# faire un mauvais procès



## totor

¿Qué tal, mis amigos?

_Régis Debray affirme […] que "les tentatives de systématiser l'image cinématographique sur le modèle linguistique n'ont jamais abouti à des résultats convaincants". De fait, cette critique me semble *faire un mauvais procès* à la linguistique._*

¿*Faire un mauvais procès* tiene aquí el sentido de 'llevar las de perder'?

* _Comprendre le cinéma et les images,_ René Gardies.


----------



## Cintia&Martine

Buenas tardes, bonjour,

No, significa que este juicio está basado en premisas falsas o "tirées par les cheveux".

Au revoir, hasta luego


----------



## Víctor Pérez

Mi interpretación: si tenemos en cuenta que -teóricamente - *faire un bon procès* sería impartir justicia, podemos concluir que lo contrario sería *no hacer justicia*.


----------



## totor

Cintia&Martine said:


> No, significa que este juicio está basado en premisas falsas o "tirées par les cheveux".





Víctor Pérez said:


> si tenemos en cuenta que -teóricamente - *faire un bon procès* sería impartir justicia, podemos concluir que lo contrario sería *no hacer justicia*.



¡Uau!

Dos cosas bien distintas, por cierto.

Me da la impresión de que en una expresión idiomática el sentido estricto de las palabras no es lo principal, Víctor, que hay algo que va más allá.

A bote pronto (como decís vosotros), me inclino más por lo que dice Martine.


----------



## Cintia&Martine

Se me olvidó precisar que, como bien lo subrayas, no tiene por qué haber juicio de verdad en esta expresión. Se emplea sobre todo cuando un periodista o un autor (como en tu caso) arremete contra alguien o algo sin bases fundamentadas.
Es un poco el equivalente de _chercher querelle_.


----------



## Víctor Pérez

Jaja! No sé qué impresión doy pero, tranquilos, hasta ahí llego: ya supuse que "el sentido estricto de las palabras no es lo principal" y que no "hubo un juicio de verdad en esa expresión"...(hasta yo también sé lo que es el sentido figurado de las palabras...).
____________________
Tareas pendientes:
• a. Enumera, en el orden en que aparecen por primera vez, los usuarios que publican mensajes en el hilo sobre «faire un mauvais procès».
• b. Contesta, a partir del hilo sobre «faire un mauvais procès», estas preguntas:
(i) ¿Qué obra se indica como fuente de la cita en francés?
(ii) ¿Qué expresión francesa presenta Cintia&Martine como un equivalente aproximado?
(iii) ¿Por cuál de las dos interpretaciones dice totor que se inclina?
• c. Resume de forma más breve el párrafo del hilo que empieza con «Se me olvidó precisar», sin perder sus datos principales.
Las entradas no tienen ninguna relación con este hilo.

Datos extraídos:
____________________
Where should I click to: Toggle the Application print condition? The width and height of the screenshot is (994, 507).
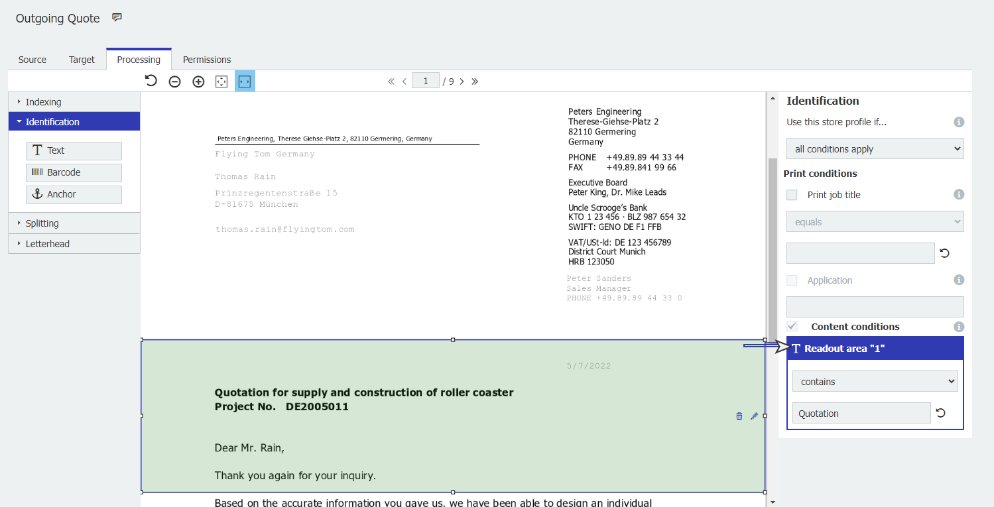coord(791,280)
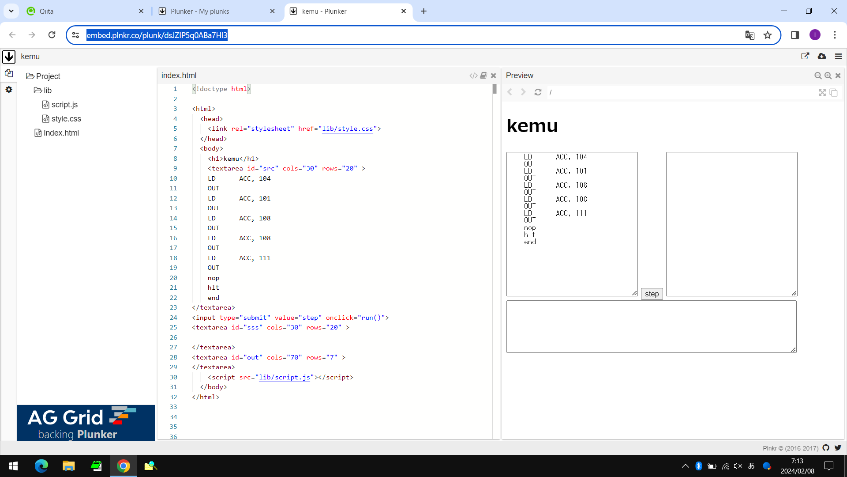Click the Plunker download-arrow logo icon
Image resolution: width=847 pixels, height=477 pixels.
point(9,57)
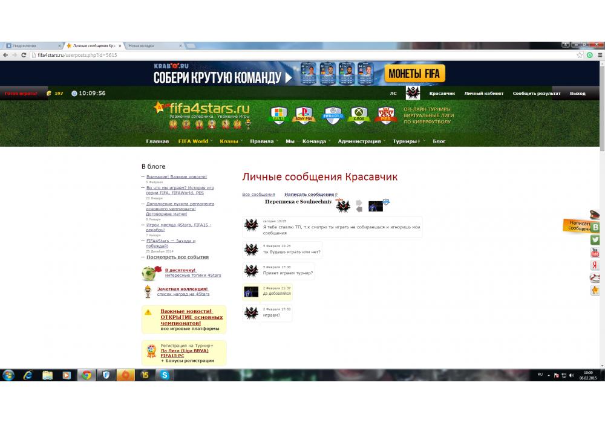Open the FIFA World shield icon
The height and width of the screenshot is (423, 605).
(333, 114)
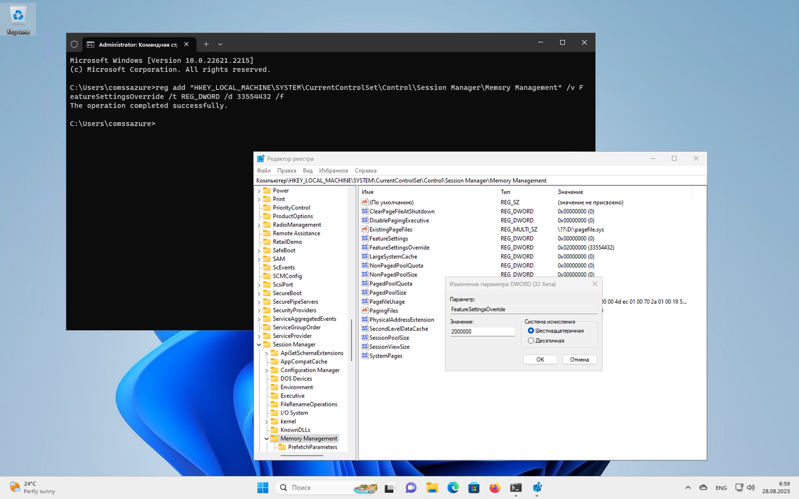799x499 pixels.
Task: Click the Registry Editor taskbar icon
Action: pyautogui.click(x=537, y=488)
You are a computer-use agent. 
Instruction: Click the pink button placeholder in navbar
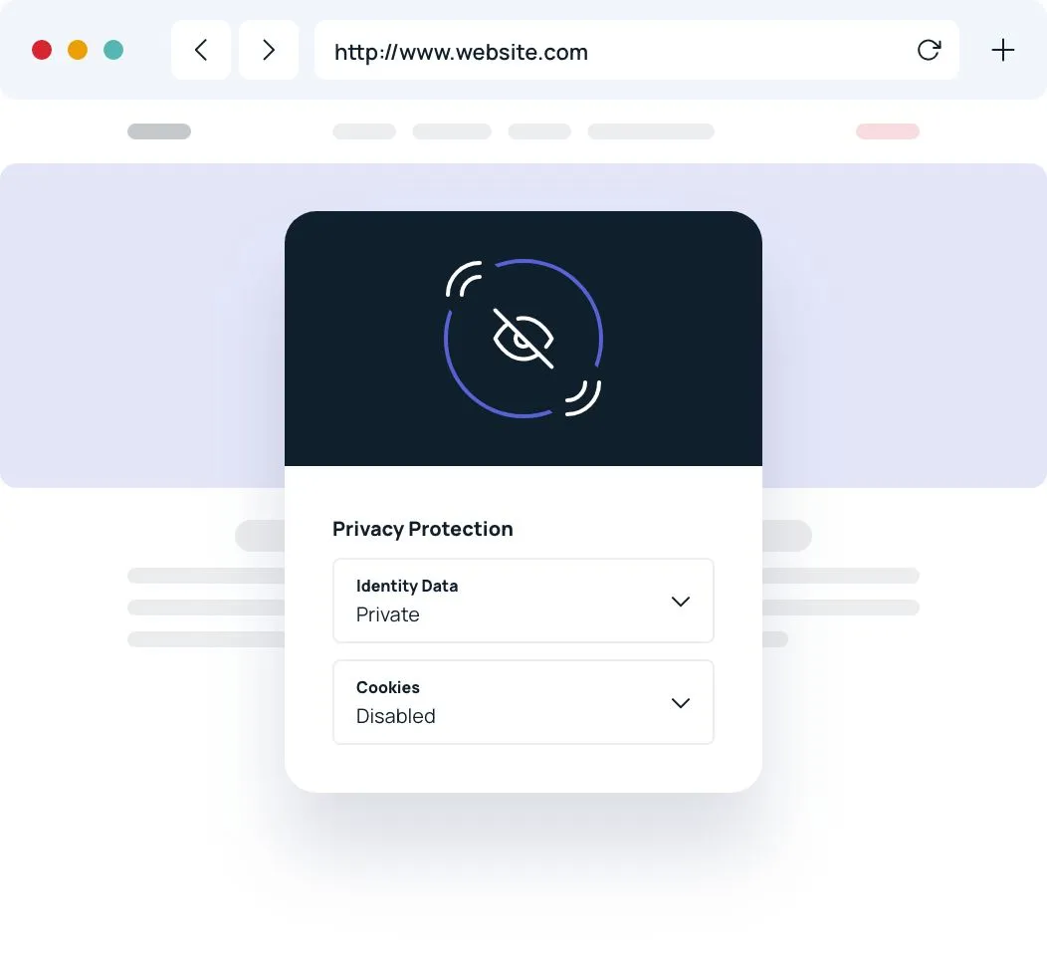(x=888, y=131)
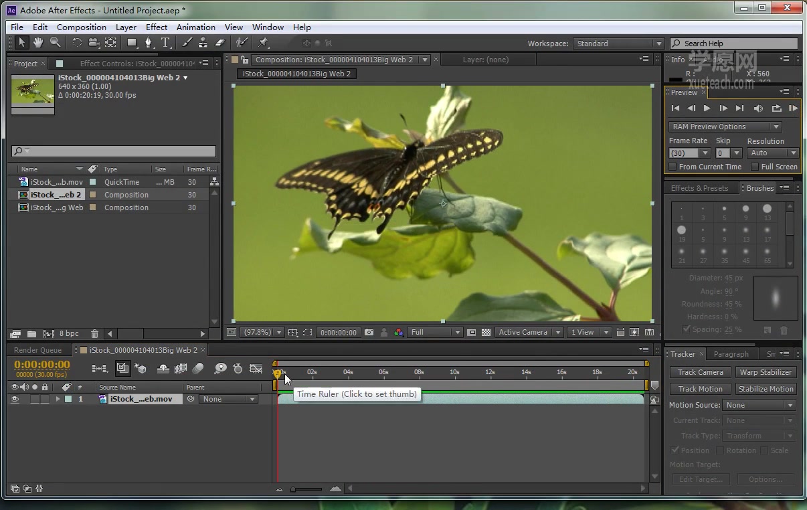Enable the From Current Time checkbox
Screen dimensions: 807x510
pos(673,167)
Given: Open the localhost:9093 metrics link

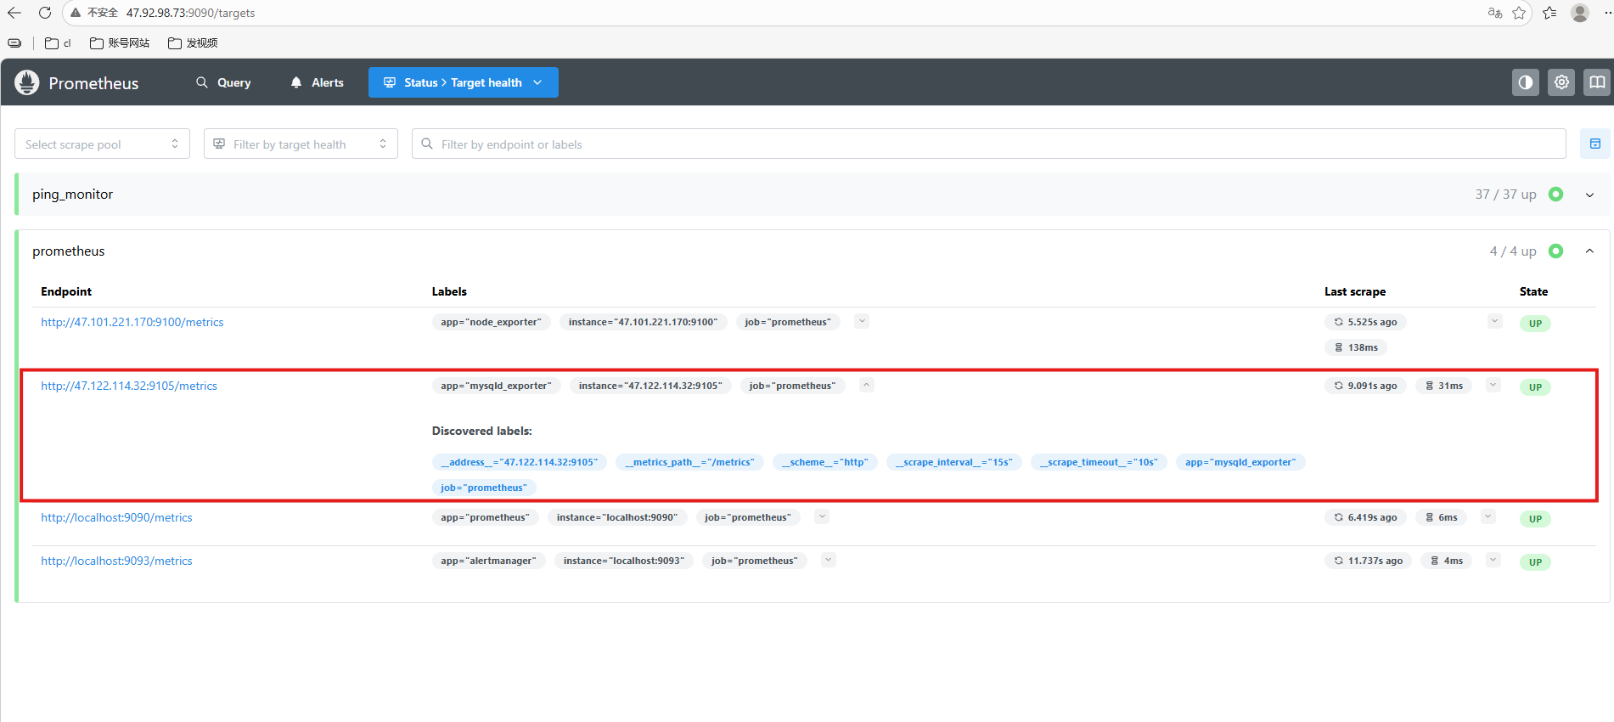Looking at the screenshot, I should pos(117,561).
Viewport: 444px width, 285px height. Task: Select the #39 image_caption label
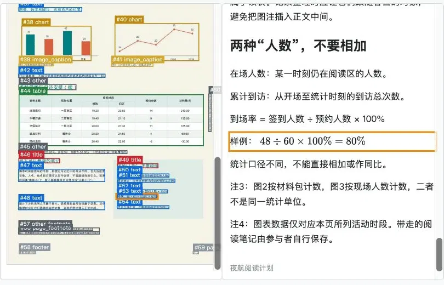pyautogui.click(x=45, y=59)
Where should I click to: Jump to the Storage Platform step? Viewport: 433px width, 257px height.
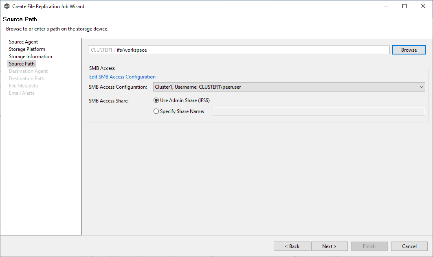coord(27,49)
____________________
Respuestas finales:
• a.
totor
Cintia&Martine
Víctor Pérez

• b.
(i) _Comprendre le cinéma et les images_, de René Gardies.
(ii) _Chercher querelle_.
(iii) Por la de Martine.

• c. La expresión no exige que haya un juicio real. Se usa sobre todo cuando un periodista o un autor ataca a alguien o algo sin fundamento, y equivale más o menos a _chercher querelle_.